» **Goal of the exercise**: Copy out the material word for word, from the line containing "Describe the element at coordinates (514, 51)" down through the line containing "pyautogui.click(x=1447, y=118)", both included.

======== Material for this exercise

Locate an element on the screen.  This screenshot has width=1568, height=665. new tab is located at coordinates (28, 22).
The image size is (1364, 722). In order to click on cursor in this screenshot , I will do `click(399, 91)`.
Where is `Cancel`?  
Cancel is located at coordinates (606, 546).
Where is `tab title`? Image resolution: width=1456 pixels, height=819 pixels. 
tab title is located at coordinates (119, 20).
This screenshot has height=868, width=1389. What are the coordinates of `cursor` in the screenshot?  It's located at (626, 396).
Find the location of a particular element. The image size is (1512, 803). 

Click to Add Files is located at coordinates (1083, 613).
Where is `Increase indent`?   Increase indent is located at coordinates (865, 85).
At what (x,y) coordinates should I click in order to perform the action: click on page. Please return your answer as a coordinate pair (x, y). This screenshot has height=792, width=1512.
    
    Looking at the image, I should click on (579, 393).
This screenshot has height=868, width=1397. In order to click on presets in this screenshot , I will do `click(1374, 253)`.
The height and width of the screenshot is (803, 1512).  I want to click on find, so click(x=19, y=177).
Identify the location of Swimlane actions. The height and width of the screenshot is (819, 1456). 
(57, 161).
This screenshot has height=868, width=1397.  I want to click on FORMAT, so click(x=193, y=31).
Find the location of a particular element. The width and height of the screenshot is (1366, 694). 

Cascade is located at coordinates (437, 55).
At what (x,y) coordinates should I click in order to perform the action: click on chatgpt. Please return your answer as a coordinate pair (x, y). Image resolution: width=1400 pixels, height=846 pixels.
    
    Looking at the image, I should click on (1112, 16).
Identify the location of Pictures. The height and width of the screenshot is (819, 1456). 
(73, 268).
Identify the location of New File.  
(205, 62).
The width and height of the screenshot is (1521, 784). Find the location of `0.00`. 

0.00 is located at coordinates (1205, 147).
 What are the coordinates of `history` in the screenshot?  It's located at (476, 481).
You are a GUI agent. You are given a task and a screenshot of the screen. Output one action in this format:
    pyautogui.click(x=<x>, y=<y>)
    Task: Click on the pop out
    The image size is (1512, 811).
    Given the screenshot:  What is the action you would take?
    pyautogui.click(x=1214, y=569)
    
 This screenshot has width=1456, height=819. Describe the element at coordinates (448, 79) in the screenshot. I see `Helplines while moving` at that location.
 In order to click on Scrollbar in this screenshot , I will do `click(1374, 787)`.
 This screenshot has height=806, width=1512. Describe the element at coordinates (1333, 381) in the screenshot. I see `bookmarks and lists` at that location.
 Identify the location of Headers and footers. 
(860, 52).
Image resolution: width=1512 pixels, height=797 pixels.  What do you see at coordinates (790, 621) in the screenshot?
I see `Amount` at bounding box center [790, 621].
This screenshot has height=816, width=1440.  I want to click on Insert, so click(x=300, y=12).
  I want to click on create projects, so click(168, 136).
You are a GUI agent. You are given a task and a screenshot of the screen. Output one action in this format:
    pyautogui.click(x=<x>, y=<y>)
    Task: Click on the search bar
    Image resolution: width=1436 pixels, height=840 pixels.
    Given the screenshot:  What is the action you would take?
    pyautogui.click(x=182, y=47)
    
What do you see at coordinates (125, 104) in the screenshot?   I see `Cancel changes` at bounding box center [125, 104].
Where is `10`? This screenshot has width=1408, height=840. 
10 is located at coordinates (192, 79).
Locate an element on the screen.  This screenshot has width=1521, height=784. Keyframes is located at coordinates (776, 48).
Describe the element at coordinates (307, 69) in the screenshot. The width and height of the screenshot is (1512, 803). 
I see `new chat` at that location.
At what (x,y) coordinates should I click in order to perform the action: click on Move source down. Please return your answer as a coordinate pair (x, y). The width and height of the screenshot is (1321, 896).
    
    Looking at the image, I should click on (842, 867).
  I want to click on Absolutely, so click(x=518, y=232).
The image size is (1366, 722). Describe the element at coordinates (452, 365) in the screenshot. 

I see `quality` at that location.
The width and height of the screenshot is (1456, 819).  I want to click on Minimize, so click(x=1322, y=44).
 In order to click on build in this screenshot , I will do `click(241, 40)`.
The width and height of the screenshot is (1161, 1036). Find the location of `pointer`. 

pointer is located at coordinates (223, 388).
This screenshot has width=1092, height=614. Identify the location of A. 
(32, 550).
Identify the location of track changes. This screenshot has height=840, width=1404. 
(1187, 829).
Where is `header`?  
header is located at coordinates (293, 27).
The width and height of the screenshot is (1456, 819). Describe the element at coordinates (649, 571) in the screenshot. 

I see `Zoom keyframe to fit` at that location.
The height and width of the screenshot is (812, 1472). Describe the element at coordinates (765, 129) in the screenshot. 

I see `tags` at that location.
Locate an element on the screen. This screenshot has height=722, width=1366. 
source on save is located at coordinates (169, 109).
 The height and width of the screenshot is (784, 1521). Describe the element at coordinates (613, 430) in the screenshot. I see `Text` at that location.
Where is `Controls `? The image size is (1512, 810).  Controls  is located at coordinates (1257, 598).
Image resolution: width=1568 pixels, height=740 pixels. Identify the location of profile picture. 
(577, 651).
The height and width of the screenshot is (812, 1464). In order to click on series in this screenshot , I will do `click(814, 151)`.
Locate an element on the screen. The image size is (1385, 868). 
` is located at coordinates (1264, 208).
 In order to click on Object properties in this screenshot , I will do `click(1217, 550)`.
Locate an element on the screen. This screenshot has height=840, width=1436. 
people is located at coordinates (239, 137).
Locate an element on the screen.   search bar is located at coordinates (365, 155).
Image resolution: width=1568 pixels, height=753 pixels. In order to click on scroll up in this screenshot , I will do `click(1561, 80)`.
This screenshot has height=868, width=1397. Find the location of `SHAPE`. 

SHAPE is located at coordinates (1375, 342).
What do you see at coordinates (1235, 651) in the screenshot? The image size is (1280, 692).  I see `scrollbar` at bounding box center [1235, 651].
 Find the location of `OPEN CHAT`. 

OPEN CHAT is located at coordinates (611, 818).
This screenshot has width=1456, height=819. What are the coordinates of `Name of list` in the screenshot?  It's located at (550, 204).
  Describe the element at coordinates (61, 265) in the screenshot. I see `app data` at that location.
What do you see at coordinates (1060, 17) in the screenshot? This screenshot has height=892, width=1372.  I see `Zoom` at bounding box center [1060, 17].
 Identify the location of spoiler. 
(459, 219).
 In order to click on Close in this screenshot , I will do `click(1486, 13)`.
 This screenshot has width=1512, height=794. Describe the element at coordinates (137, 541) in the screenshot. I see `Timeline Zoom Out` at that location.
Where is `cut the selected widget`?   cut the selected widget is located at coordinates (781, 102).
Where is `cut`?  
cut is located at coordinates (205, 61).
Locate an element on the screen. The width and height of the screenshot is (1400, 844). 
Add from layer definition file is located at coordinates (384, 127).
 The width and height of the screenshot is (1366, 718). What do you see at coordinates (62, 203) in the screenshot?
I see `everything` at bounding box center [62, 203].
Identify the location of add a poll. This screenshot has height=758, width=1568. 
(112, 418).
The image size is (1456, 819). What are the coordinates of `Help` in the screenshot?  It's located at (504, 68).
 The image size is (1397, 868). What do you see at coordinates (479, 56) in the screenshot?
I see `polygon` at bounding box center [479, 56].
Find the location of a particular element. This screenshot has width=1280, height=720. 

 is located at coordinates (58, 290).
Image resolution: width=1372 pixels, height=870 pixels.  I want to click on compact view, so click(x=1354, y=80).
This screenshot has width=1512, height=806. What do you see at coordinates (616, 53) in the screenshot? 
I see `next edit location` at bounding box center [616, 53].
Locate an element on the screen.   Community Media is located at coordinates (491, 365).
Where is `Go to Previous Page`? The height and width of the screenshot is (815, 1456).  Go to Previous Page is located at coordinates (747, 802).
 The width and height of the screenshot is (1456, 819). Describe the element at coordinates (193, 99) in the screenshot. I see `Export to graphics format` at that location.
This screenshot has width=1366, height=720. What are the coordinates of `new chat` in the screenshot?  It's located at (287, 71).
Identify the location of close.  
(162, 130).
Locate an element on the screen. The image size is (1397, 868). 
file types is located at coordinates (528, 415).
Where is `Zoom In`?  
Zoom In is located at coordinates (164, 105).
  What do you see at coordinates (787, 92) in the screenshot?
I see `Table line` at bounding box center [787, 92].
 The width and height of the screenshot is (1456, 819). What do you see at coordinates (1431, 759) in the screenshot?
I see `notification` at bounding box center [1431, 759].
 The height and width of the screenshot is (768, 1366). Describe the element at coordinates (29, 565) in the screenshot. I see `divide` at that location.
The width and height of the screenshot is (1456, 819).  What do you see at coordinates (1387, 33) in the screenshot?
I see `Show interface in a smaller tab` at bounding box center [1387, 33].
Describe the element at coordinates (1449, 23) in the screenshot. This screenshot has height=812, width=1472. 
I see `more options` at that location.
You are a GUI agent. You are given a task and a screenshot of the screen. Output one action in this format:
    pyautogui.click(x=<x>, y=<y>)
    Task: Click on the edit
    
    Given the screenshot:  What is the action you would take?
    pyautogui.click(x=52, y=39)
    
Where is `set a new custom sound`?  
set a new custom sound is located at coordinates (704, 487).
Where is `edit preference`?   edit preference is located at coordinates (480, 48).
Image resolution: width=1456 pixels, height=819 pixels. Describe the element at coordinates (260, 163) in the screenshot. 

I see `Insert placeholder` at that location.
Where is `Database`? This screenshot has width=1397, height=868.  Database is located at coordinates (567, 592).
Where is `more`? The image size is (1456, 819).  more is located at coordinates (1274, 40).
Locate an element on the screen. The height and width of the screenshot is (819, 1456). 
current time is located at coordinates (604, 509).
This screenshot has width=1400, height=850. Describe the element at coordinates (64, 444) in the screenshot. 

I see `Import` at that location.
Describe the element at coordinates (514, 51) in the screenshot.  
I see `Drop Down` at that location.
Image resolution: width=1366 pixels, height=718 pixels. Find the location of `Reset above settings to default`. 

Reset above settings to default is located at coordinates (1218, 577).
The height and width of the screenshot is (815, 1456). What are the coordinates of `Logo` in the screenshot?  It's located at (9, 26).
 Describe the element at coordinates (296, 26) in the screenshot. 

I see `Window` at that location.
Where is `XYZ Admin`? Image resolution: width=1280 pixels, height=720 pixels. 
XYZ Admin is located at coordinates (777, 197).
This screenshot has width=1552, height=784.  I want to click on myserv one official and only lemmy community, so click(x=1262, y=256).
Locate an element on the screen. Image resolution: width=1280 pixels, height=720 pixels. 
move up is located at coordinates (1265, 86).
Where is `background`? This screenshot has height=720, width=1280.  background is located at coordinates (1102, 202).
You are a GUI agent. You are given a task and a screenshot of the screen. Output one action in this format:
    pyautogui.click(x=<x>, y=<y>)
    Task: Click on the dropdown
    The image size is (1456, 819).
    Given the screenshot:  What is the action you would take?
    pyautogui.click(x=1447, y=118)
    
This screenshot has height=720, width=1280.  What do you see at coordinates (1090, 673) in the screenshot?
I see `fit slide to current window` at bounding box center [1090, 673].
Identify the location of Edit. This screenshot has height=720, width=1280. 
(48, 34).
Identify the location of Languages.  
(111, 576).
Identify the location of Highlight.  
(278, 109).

================

» **The reply**:
Describe the element at coordinates (514, 51) in the screenshot.  
I see `Drop Down` at that location.
Image resolution: width=1366 pixels, height=718 pixels. Find the location of `Reset above settings to default`. 

Reset above settings to default is located at coordinates (1218, 577).
The height and width of the screenshot is (815, 1456). What are the coordinates of `Logo` in the screenshot?  It's located at (9, 26).
 Describe the element at coordinates (296, 26) in the screenshot. 

I see `Window` at that location.
Where is `XYZ Admin`? Image resolution: width=1280 pixels, height=720 pixels. 
XYZ Admin is located at coordinates (777, 197).
This screenshot has width=1552, height=784.  I want to click on myserv one official and only lemmy community, so click(x=1262, y=256).
Locate an element on the screen. Image resolution: width=1280 pixels, height=720 pixels. 
move up is located at coordinates (1265, 86).
Where is `background`? This screenshot has height=720, width=1280.  background is located at coordinates (1102, 202).
You are a GUI agent. You are given a task and a screenshot of the screen. Output one action in this format:
    pyautogui.click(x=<x>, y=<y>)
    Task: Click on the dropdown
    The image size is (1456, 819).
    Given the screenshot:  What is the action you would take?
    pyautogui.click(x=1447, y=118)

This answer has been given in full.